You don’t have to put a full 5% of your salary into savings, but you should definitely salt away some of it.

“People who choose to work from home for various reasons, including caring for a sick family member, may feel penalized,” she adds. Women would be hit disproportionately hard, according to Basu. “To call this a privilege tax borders on inappropriate,” says Earle.

And Stephan Levy, Senior Economist at management consulting firm Econ One Research, fears that employers would find ways around it.

“There are a lot of ways this still comes out of employees’ pockets,” Levy says. For example, if the tax is paid by employers, they might be hesitant to give raises to employees. 

Bottom line, nobody we spoke to was on board with the tax. And it’s safe to say that the Deutsche Bank study is not going to turn into law any time soon, anyway. 

“You’re essentially penalizing people for working from home, and all of these things are problematic in trying to impose a 5% tax,” is how Corrie summed it up, adding that the tax might even be challenged in court.

Here’s a Better Idea

Let’s assume that one of the study’s premises was right, and that working at home does save you money. 

Is there something else you should be doing with that 5% of your salary Deutsche Bank claims you’re not spending while working at home? It’s always a good idea to take care of your financial health and security — no matter where you find yourself working.

First and foremost, you could save for an emergency fund. “Unplanned expenses can happen at any time, and nothing helps you sleep better at night than knowing you have some money put away just in case,” Greg McBride, chief financial analyst at Bankrate.com, told us in June. (Bankrate shares an owner with NextAdvisor.) 

Only 70% of Americans have a savings account, and a third have less than $1,000 in the bank, says Earle. For someone making $55,000 per year like the average worker cited in the study, that “5% in taxes is a meaningful amount,” he adds. 

You don’t have to put that entire 5% of your pay in the bank instead, but with all of the financial uncertainty this year, emergency funds are a crucial financial tool. 

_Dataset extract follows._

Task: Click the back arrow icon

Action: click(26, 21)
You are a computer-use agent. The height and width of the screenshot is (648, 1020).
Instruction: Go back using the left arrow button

Once you’ve got that squared away, it’s also a good idea to look at your retirement account. We understand it may be one of the last things on your mind during a pandemic, but it’s important to continue investing in yourself and your future.

If you’re a salaried worker, you might have access to a 401(k) or 403(b) account through your employer, and can set one up by contacting your human resources representative. Another option is to open a Roth IRA account, which is managed separately from your employer. There’s a contribution limit of $6,000 per year, but retirement savings can grow fast thanks to compound interest

Bottom Line

There’s no chance that the federal or local governments in the U.S. would introduce a wildly unpopular tax on working at home. But there is a higher chance that federal income taxes might be raised, at least for some income brackets, as deficits rise. 

That’s what Jill Schlesinger, a business analyst for CBS News and host of the “Jill on Money” podcast, told NextAdvisor recently, adding that people should take advantage of today’s relatively low taxes to save more for retirement. Schlesinger likes Roth IRAs, but whatever your chosen form of saving, now is the time to stick to it — if you are able to. 

And that applies whether you are going into an actual workplace, or one of the 40 million Americans who are working at home during the pandemic.